Capire se e quando serve il farmaco


C'è poi da considerare che per il passaggio di un farmaco alla vendita senza ricetta è fondamentale che il singolo sia in grado di capire se il singolo farmaco fa al caso suo e mentre è facile per tutti capire se si ha il raffreddore o il mal di testa, non altrettanto intuitivo è il concetto di rischio cardiovascolare. Tanto è vero che i soli nuovi studi che negli Stati Uniti vengono richiesti ai produttori riguardano proprio la capacità del pubblico di comprendere sulla base del foglietto illustrativo se lui ha bisogno o meno del farmaco. Per inciso, quelli condotti sul foglietto della statina non hanno avuto risultati incoraggianti: anche tra i volontari che hanno partecipato agli studi sulla comprensione e il corretto impiego, che sono comunque più acculturate della popolazione generale, meno della metà ha stabilito correttamente se aveva bisogno realmente del farmaco. Il 30% circa aveva un rischio ancora inferiore al 5%, mentre il 24% aveva un rischio superiore al 20%, aveva già avuto un infarto oppure era diabetica. Insomma: situazioni che richiedono ben altri interventi.Già così la situazione pare abbastanza sfavorevole, ma vi sono altri aspetti da considerare. Per esempio: controllare l'evoluzione del rischio cardiovascolare richiede un monitoraggi abbastanza assiduo, aggiustamenti dei dosaggi e anche cambiamenti di principio attivo, cioè un contorno che esula dallo scenario dell'automedicazione. In definitiva, c'è il rischio che si curi troppo chi non ne ha tutto questo bisogno e si curi poco chi invece richiede un trattamento aggressivo.
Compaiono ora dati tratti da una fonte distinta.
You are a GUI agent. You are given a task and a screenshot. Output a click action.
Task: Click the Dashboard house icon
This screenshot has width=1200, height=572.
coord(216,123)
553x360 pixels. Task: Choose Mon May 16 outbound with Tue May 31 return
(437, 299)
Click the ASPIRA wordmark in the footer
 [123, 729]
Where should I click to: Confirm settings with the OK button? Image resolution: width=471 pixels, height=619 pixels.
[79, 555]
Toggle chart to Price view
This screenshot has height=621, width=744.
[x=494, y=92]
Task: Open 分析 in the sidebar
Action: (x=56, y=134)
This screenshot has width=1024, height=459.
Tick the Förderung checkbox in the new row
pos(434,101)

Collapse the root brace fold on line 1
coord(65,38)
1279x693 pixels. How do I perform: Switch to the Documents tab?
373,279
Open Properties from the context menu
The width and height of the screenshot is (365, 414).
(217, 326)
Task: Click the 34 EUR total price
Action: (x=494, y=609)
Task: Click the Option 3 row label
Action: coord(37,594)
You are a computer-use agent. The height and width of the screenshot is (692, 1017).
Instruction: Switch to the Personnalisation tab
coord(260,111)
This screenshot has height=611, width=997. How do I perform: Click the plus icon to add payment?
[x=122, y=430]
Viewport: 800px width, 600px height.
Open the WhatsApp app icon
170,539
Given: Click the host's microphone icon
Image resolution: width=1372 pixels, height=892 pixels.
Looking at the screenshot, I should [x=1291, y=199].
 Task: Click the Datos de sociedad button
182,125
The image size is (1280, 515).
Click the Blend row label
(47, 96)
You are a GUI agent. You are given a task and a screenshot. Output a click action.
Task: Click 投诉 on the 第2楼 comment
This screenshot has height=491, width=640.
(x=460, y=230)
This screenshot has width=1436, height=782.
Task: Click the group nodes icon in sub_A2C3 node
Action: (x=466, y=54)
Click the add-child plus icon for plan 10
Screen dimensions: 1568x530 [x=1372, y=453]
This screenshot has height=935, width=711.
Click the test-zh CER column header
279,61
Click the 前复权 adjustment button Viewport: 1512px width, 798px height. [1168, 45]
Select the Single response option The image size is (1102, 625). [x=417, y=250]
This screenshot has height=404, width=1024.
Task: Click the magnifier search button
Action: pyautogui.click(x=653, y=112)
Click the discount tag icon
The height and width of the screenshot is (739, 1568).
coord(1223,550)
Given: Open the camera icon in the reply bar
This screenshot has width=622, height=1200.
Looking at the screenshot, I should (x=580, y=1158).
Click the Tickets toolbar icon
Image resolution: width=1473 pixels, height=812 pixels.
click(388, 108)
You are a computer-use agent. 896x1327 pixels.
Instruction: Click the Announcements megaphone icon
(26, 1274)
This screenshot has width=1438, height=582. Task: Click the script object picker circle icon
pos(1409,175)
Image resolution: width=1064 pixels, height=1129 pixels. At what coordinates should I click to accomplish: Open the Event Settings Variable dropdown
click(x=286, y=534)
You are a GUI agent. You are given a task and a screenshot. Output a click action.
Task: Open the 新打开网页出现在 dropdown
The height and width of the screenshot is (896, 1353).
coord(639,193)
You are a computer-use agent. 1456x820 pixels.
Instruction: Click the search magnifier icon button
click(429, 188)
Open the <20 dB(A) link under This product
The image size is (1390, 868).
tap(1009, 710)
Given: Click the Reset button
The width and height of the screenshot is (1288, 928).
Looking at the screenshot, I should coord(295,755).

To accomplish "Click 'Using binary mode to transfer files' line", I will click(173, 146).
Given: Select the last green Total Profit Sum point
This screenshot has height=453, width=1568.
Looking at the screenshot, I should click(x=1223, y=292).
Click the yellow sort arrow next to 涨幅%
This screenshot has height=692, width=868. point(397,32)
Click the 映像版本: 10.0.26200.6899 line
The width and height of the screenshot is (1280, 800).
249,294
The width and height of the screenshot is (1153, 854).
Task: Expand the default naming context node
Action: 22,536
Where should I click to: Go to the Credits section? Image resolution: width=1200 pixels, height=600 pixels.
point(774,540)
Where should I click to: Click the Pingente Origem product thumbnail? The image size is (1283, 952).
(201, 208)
In fine c'è l'immancabile questione commercial-pubblicitaria. L'editoriale del New England fa presente che il controllo della FDa sulla pubblicità dell'OTC è ben scarso, in quanto la verifica della correttezza spetta all Federal Trade Commission, una sorta di garante della concorrenza. In questa situazione, il rischio che si passi ai messaggi trionfalistici è forte. Accade persino nella pubblicità dei farmaci su prescrizione, che negli Stati Uniti è permessa, e teoricamente subisce un vaglio stretto. Secondo aspetto: queste spinte allo switch della statina vengono in un momento in cui i brevetti vanno a scadere e quindi bisogna trovare nuove forme per mantenere la redditività del farmaco. In un modo o nell'altro, sembra che i tempi non siano ancora maturi per questo passaggio e non si tratta soltanto di statine.